IGN Review of Pokemon Ranger: Shadows of Almia
Two years ago, Pokemaniacs got not one, but two, spinoff games to tide them over until Pokemon Diamond and Pearl were released. Both of those spinoff games, Pokemon Mystery Dungeon and Pokemon Ranger, got sequels this year. Both entries into their respective series are nearly identical to their prequels, but Pokemon Ranger: Shadows of Almia still stands as the more energetic and slightly more fun of the two. It just might not be fun enough to buy the same exact game over again.
This new Pokemon Ranger doesn't feel like a full blown sequel, more like a Special Edition of the first game, and fans are going to see a much more of the same. Shadows of Almia keeps the same theme of putting the player in the shoes of a Pokemon Ranger, someone that rescues and helps Pokemon instead of using them to battle. The Rangers recruit Pokemon in the wild to help them, while rescuing injured or endangered ones. The Pokemon are only kept for as long as they're needed, then released back into the wild.
Pokemon are befriended using a Styler, a device that lassos the Pokemon with a beam of energy (and conveys feelings of friendship and happy thoughts, it's all very scientific). Players use the stylus to quickly scribble circles around the critter they're trying to capture. There is a slight switch up this time around. Instead of having to complete a required number of uninterrupted loops, players now fill up a capture meter with every circle. The meter will go down if it is not continuously filled, but it does give players the ability to dodge attacks and avoid damage easier, as well as follow the quicker animals that tend to run around the screen. This does make capturing somewhat easier, though for the larger bosses there's still plenty of challenge trying to fill that meter up.
Scribbling circles on the touch screen is fun for a while, though it gets tedious. There are strategic elements, but it's all ultimately the same thing. The design was fun when it was new and original, but a lot of the magic has been lost. Still, for new players this is a fun and different gameplay element that hasn't been beaten into the ground quite yet.
Just like in the previous game your Ranger has a partner Pokemon that always stays by your side. Whereas in the first game players only got to choose between the identical Minun and Plusle, Shadows of Almia features 17 different partner Pokemon. Pachirisu, Kricketot, Starly, Munchlax, and Cranidos are just some of the offered partners. Players can only have one equipped at a time, but as they progress through the game they earn new ones that they can switch out. There's one Pokemon for every element type, so if there's any one element players always want to have as an assist move they have that option.
This time around the Rangers are investigating these mysterious machines that have hypnotized wild Pokemon. The evil Team Dim Sun (terrible pun, guys) has been placing them all over the region. Players have to destroy the machines using befriended Pokemon's skills. The game's storyline is extremely linear. Players will be presented with mysterious mission that nearly always end up being Dim Sun and the mysterious machines. They destroy them and report back. Repeat for most of the game. There are side quests which is a new addition to the series. By completing tasks for the townsfolk, players can upgrade their Styler and earn new partner Pokemon. The quests are optional for the most part, and they really don't offer anything new for gameplay. It's usually something like rescuing a specific Pokemon or clearing logs from the road. It's all the same things you do in the normal missions.

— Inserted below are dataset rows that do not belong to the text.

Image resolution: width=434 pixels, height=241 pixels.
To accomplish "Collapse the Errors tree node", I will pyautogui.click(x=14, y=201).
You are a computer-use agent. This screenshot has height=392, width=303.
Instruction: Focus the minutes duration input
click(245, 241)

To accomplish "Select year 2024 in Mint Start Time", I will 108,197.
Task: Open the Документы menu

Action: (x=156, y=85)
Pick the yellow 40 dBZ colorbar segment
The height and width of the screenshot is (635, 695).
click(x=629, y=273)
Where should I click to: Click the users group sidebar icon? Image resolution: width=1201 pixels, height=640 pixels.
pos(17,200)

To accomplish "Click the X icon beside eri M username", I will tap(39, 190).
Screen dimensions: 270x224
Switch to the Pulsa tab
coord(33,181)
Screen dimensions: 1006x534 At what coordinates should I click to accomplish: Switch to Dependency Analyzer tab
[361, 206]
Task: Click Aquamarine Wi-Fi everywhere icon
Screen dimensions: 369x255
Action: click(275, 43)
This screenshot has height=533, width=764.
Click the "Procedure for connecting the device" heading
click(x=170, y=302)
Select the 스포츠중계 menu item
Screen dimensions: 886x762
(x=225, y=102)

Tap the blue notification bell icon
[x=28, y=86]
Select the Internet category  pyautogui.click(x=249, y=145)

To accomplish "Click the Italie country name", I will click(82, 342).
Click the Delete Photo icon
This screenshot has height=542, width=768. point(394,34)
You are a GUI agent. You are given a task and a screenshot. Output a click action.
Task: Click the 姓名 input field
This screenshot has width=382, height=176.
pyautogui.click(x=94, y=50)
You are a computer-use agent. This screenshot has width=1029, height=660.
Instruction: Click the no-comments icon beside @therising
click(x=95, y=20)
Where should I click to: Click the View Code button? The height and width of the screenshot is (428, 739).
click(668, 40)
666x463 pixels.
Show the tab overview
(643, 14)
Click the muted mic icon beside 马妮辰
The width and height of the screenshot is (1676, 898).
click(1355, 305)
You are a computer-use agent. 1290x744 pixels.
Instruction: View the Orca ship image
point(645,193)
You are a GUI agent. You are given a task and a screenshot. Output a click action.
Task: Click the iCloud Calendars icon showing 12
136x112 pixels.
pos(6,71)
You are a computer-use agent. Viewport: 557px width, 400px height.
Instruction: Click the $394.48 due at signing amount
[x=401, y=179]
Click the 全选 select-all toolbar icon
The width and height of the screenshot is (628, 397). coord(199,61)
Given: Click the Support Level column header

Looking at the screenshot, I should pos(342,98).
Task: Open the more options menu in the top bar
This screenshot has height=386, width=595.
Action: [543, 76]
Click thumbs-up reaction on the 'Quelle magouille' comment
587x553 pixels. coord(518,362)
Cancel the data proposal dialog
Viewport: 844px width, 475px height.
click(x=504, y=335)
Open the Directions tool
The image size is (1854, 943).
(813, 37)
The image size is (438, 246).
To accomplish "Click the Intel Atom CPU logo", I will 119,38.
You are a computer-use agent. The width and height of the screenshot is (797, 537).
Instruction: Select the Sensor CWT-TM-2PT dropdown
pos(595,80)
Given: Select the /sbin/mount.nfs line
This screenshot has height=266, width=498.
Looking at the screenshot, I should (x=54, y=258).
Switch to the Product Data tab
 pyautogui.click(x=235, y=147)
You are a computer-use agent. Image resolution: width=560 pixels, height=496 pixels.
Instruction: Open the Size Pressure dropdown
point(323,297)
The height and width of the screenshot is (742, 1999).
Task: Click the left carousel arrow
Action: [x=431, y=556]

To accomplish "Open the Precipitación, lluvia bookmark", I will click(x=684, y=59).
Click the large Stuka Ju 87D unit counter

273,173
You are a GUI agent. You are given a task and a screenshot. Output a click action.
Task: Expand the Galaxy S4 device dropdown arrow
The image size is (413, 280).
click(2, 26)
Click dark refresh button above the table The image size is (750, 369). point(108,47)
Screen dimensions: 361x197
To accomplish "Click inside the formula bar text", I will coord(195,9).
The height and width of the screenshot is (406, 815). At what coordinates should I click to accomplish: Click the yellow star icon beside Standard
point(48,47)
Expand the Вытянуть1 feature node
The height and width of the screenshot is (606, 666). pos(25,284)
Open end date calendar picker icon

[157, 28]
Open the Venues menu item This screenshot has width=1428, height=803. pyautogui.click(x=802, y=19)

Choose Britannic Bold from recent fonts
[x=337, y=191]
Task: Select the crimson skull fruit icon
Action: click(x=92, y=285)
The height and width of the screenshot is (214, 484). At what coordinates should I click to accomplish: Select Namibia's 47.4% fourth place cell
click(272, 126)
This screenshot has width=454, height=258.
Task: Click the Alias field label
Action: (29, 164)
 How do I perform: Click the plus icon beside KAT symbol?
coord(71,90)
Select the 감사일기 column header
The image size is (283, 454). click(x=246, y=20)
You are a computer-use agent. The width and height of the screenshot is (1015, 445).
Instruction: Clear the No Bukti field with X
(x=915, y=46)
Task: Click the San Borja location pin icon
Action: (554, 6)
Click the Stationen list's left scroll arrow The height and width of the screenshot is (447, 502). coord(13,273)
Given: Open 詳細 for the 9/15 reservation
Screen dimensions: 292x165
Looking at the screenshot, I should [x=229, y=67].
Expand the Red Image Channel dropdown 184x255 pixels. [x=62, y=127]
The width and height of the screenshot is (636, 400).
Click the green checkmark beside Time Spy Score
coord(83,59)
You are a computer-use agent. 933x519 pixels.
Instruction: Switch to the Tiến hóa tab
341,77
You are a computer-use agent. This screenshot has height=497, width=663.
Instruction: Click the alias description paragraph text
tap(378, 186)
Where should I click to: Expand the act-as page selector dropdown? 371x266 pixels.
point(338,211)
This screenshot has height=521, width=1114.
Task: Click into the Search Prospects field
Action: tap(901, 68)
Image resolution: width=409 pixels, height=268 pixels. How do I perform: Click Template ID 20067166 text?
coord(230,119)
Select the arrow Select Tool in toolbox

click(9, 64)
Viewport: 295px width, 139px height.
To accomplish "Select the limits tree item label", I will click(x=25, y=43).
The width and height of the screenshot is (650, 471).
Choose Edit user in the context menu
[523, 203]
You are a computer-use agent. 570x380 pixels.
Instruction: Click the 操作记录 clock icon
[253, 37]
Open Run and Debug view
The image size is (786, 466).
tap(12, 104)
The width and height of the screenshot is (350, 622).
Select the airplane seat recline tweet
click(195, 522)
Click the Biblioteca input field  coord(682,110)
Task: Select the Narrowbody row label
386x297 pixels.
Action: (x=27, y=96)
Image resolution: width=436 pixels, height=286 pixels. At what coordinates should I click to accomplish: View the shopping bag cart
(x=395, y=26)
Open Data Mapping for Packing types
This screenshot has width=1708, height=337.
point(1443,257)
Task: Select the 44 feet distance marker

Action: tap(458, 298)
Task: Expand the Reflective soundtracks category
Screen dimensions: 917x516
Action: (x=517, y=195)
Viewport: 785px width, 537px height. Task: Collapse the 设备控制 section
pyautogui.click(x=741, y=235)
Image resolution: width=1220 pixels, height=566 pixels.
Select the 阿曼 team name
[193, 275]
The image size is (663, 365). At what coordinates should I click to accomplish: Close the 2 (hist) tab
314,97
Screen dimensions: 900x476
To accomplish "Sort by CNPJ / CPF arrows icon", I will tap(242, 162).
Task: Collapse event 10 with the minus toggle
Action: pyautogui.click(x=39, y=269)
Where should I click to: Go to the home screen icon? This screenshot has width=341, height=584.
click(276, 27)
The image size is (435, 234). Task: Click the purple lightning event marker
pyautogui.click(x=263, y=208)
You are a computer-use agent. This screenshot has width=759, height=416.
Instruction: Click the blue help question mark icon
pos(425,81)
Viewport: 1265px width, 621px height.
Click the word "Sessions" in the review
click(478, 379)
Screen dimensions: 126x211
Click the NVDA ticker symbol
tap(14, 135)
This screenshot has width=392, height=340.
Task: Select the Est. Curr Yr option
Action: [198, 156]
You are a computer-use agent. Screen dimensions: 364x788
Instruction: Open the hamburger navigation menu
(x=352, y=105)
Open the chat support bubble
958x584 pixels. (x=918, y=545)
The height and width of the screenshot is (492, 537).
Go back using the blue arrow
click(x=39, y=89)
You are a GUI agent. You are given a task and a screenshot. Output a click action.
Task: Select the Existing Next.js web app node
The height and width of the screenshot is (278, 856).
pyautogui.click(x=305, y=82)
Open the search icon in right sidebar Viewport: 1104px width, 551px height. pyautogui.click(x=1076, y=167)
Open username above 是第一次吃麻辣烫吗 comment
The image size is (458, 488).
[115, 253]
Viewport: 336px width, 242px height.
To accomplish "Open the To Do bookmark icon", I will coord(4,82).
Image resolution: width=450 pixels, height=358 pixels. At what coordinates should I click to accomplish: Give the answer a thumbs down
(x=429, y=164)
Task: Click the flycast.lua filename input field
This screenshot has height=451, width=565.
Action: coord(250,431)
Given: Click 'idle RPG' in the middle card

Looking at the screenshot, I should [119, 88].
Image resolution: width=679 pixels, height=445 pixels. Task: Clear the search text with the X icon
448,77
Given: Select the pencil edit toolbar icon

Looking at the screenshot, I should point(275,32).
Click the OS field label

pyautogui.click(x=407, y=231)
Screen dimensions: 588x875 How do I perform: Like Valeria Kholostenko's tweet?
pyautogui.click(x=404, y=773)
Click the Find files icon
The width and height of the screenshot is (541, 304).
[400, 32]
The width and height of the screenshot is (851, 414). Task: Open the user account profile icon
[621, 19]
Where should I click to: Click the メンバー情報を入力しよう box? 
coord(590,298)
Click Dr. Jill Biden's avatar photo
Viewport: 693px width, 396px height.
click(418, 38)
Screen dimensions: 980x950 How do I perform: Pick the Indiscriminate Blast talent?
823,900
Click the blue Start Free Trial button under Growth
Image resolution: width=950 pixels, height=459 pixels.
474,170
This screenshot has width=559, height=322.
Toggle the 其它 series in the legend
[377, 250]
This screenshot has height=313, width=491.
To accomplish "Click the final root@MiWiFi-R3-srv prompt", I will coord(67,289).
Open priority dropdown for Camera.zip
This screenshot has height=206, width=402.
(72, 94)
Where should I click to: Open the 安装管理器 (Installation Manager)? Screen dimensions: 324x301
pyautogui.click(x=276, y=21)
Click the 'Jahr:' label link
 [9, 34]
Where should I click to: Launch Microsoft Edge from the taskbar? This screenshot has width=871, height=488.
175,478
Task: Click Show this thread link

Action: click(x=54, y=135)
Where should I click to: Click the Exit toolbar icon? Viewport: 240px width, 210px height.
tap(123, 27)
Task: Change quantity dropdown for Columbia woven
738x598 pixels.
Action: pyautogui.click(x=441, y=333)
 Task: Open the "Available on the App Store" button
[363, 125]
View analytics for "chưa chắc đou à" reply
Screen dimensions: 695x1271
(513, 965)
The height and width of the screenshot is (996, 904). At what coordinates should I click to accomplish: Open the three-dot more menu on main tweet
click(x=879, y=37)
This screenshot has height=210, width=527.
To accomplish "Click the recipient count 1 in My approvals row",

The only other major difference are the new locales, and it's here that the game actually feels different. Missions require players to travel all over the Almia region, and the first new area you explore is actually underwater. Your ranger goes scuba diving, meeting and capturing the various ocean dwelling Pokemon. It plays nearly identically to dry land, but it's a heck of a lot cooler than just going to various dry land areas.
There just isn't a lot of new stuff in this game, so returning players are going to be very familiar with it, which makes the absurdly long tutorial all the more tedious. There's no way to skip the tutorial because it's embedded in the story. It takes hours to finish up and the game doesn't really get started until that happens. If there were a bunch of new elements to discuss, more than just a mildly tweaked Styler control, then sure, school me on the ways of the Ranger. But I did this already, and honestly, scribbling circles around Pokemon is not a difficult idea to wrap my brain around.
And for Pokemon fans that liked the ability to download new missions over the Nintendo Wi-Fi Connection, that feature is back. The previous Pokemon Ranger allowed players to actually acquire Manaphy for Pokemon Diamond and Pearl by connecting the two games and transferring data. It was a neat feature that, while an obvious marketing ploy, was a definite draw for beating the game. The developers brought that feature back, but it's still Manaphy that you get for doing it. You can also get a Riolu, but that's a Pokemon everyone gets during the actual RPG adventure, so it's just not particularly exciting.